----- Task inputs -----

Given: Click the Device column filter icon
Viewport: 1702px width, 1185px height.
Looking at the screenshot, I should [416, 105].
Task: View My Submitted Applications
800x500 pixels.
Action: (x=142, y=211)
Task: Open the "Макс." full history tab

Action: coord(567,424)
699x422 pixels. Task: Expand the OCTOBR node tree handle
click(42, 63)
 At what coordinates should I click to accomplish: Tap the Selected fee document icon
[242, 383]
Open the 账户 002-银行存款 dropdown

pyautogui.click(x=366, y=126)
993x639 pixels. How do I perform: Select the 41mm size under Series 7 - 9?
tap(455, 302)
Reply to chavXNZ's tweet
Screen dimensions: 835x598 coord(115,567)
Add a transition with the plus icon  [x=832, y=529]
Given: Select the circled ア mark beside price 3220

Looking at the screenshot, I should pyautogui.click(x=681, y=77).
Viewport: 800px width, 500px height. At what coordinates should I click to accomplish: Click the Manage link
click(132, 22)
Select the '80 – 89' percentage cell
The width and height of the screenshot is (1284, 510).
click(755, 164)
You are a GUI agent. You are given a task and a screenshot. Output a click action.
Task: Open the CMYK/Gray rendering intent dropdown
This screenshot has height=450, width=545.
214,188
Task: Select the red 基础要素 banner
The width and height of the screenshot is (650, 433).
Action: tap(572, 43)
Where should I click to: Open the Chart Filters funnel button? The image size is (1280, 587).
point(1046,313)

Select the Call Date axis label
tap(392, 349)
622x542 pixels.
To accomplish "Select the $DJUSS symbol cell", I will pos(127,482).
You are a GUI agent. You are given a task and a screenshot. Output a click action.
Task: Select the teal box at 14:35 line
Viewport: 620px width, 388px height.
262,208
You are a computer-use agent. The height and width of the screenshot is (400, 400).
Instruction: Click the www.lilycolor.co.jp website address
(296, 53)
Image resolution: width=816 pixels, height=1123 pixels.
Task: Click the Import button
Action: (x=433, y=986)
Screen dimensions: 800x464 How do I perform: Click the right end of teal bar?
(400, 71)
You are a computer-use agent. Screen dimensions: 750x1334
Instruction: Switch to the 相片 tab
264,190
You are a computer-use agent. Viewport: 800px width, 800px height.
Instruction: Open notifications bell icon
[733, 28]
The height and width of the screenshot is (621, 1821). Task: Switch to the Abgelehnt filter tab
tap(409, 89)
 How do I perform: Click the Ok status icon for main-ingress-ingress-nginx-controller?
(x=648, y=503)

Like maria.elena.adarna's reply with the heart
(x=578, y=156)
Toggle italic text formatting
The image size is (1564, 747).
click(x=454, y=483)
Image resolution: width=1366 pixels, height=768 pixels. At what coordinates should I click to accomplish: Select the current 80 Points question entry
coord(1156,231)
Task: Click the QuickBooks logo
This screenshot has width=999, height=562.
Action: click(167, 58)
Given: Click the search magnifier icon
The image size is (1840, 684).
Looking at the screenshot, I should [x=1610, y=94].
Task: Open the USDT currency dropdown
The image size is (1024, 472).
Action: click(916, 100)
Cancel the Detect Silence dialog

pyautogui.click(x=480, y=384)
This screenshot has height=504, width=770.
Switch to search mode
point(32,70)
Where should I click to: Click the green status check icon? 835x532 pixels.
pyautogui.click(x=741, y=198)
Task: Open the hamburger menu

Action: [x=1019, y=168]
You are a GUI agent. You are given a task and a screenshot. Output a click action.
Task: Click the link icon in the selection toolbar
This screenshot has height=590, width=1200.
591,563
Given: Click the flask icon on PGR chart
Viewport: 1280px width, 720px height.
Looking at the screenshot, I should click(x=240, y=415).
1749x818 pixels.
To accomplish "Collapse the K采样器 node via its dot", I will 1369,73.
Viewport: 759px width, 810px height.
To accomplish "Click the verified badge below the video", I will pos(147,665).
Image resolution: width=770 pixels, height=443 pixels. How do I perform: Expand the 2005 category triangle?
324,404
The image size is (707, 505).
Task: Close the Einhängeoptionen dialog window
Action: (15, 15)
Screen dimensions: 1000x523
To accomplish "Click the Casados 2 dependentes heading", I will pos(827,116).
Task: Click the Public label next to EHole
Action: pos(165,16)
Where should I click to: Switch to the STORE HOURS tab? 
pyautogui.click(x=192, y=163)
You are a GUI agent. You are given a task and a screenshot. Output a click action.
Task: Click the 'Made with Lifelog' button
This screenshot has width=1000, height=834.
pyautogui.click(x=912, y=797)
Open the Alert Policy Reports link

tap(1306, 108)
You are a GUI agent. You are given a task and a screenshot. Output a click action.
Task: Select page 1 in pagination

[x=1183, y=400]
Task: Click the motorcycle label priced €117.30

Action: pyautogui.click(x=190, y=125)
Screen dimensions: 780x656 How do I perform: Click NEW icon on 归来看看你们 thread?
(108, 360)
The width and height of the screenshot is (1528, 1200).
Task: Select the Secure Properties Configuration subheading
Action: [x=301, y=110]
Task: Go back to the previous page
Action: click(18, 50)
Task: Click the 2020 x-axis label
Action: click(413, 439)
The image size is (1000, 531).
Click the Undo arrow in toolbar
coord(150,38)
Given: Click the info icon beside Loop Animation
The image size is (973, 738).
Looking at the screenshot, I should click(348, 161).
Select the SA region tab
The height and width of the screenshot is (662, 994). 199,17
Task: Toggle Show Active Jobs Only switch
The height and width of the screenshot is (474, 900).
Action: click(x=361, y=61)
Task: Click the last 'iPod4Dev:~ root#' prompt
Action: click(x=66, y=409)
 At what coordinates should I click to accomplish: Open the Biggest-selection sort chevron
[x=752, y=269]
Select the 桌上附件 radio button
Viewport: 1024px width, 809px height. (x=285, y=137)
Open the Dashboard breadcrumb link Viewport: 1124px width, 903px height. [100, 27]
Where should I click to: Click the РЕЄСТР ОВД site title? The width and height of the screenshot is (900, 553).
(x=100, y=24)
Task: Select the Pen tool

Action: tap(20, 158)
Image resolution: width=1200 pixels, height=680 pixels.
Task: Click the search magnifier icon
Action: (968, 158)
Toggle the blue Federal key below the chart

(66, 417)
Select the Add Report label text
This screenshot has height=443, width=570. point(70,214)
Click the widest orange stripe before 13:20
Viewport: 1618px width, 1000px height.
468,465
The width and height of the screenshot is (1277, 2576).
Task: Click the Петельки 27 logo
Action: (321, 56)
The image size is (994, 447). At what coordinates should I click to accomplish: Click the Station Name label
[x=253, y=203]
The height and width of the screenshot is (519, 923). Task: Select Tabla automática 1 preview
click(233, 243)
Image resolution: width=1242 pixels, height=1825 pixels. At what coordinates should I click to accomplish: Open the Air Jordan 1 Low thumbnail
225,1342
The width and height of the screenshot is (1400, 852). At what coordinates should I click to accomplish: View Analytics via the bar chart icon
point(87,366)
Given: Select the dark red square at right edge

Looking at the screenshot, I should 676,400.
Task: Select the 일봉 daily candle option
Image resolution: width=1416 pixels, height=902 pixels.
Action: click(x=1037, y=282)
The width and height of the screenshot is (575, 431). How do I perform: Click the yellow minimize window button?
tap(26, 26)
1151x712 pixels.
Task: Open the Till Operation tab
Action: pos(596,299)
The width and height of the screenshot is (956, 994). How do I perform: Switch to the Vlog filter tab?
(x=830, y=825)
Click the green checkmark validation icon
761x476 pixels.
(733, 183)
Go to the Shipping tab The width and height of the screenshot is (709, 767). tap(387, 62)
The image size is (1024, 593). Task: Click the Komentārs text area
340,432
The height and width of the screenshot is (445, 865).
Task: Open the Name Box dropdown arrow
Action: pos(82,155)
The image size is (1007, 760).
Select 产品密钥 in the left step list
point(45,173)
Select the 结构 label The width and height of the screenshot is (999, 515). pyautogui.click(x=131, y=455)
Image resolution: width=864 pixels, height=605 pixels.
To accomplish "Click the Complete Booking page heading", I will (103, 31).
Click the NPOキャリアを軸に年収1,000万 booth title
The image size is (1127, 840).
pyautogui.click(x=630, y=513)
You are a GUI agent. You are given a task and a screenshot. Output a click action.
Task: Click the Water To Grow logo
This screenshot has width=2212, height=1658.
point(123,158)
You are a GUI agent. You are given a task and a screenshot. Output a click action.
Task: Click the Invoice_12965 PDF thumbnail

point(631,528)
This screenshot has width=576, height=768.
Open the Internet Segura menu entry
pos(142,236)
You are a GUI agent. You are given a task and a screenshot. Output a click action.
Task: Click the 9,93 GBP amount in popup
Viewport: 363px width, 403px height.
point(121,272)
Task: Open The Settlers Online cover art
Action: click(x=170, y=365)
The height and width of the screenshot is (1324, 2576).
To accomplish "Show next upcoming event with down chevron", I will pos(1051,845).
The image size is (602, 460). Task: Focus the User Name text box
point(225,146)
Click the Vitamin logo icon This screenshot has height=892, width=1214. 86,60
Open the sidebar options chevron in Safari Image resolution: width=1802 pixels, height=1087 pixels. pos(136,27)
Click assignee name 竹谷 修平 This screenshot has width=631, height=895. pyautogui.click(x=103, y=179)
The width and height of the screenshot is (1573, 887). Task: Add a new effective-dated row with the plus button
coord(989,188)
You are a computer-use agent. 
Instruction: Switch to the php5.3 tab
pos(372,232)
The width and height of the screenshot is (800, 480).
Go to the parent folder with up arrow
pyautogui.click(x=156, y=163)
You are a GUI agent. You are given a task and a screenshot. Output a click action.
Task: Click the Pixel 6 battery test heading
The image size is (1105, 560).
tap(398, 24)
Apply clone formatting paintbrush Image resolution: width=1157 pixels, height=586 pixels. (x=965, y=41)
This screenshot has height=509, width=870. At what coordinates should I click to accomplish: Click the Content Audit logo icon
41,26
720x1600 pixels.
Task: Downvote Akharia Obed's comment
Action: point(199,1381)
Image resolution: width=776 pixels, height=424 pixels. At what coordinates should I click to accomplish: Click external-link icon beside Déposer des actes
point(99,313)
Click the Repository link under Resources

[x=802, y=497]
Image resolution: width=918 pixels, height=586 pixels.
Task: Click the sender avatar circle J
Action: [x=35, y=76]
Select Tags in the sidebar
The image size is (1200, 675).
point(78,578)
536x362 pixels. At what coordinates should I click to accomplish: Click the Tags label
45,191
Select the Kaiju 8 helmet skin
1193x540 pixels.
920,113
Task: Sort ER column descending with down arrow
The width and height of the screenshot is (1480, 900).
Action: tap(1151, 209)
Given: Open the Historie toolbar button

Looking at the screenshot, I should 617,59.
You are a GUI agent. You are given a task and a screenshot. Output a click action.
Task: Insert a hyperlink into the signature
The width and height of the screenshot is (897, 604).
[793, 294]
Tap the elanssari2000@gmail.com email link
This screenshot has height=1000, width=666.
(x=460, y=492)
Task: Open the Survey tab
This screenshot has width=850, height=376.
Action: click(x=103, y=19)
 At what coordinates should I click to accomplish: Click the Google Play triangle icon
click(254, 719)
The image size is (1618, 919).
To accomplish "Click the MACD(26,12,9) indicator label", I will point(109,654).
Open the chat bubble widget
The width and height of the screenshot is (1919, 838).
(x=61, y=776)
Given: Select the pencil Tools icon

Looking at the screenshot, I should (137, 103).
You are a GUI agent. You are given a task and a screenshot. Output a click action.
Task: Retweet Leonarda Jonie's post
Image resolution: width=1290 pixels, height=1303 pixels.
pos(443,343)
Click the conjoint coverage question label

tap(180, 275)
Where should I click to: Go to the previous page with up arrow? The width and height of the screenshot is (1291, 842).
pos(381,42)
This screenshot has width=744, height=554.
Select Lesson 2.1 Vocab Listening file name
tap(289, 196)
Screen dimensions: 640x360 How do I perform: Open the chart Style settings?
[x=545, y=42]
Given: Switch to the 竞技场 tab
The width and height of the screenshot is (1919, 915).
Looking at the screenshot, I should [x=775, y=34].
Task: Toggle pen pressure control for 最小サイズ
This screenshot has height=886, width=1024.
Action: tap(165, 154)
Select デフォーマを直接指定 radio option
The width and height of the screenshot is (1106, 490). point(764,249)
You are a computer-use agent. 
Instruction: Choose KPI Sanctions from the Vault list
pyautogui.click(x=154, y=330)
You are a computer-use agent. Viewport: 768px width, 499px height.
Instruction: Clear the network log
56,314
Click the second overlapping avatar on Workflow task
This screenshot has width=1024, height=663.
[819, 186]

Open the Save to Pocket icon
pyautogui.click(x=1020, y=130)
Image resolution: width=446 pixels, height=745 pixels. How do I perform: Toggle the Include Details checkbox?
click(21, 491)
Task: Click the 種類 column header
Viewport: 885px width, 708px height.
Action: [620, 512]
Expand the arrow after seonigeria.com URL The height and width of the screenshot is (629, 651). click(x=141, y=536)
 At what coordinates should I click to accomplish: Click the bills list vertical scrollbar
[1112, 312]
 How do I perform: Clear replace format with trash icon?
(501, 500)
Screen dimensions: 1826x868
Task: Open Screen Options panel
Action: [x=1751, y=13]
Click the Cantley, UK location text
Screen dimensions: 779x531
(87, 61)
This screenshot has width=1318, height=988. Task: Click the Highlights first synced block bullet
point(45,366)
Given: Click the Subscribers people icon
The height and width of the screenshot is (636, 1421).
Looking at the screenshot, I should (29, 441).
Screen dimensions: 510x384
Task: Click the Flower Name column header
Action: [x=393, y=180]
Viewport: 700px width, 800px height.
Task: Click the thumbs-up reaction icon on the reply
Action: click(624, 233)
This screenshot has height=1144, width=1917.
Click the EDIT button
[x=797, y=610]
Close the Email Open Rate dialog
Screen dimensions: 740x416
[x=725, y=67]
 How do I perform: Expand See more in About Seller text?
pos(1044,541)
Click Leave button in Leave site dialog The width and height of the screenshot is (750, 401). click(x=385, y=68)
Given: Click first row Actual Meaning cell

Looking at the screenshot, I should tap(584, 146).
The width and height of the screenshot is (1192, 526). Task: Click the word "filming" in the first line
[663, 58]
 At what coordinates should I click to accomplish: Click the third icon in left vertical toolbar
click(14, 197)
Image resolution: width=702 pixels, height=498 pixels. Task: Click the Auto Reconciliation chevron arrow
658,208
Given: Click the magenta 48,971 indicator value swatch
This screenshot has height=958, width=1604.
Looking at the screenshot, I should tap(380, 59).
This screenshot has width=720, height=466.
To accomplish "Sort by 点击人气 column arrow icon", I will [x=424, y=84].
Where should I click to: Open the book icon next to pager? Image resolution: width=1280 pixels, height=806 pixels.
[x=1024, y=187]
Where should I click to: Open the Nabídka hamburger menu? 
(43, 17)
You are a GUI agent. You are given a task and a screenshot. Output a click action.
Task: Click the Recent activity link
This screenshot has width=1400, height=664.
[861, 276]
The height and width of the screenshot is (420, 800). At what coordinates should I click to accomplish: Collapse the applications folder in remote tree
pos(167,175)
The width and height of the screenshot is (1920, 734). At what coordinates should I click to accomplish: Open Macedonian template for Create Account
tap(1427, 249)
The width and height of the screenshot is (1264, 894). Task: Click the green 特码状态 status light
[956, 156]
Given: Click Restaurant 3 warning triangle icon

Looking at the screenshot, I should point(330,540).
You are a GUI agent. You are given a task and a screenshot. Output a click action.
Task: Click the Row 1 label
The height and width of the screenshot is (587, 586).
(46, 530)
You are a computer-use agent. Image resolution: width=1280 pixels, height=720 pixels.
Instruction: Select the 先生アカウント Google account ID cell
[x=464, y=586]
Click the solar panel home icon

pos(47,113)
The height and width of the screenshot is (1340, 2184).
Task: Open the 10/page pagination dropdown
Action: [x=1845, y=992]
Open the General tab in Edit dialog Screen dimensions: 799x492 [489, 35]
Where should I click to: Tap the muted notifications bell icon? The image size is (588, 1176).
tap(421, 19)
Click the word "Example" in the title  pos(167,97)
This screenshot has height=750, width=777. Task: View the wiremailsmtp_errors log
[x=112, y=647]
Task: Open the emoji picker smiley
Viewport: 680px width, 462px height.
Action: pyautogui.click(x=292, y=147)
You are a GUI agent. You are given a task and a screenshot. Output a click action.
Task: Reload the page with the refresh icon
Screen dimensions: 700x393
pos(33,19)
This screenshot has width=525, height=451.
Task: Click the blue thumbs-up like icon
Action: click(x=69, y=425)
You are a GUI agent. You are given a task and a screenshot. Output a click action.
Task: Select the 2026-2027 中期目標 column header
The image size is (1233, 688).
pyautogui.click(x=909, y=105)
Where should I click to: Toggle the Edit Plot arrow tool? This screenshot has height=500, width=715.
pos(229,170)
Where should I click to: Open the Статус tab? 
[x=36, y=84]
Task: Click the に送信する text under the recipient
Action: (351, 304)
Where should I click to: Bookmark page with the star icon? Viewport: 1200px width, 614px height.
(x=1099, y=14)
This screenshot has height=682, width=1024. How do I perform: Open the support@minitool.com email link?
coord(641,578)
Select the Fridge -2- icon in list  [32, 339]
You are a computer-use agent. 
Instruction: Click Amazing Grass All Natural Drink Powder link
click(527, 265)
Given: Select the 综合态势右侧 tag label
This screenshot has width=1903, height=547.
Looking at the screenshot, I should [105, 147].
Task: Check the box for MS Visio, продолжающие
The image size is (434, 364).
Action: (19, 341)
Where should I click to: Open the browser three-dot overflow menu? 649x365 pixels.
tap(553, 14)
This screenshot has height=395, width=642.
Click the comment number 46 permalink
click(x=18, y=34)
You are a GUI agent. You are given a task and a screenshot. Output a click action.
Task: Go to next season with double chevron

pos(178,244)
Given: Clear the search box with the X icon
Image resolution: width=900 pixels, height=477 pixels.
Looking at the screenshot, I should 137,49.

-----

[Work order] Check each line above for the string "Show" and copy those that have it.

[Output]
Task: Toggle Show Active Jobs Only switch
To accomplish "Show next upcoming event with down chevron", I will pos(1051,845).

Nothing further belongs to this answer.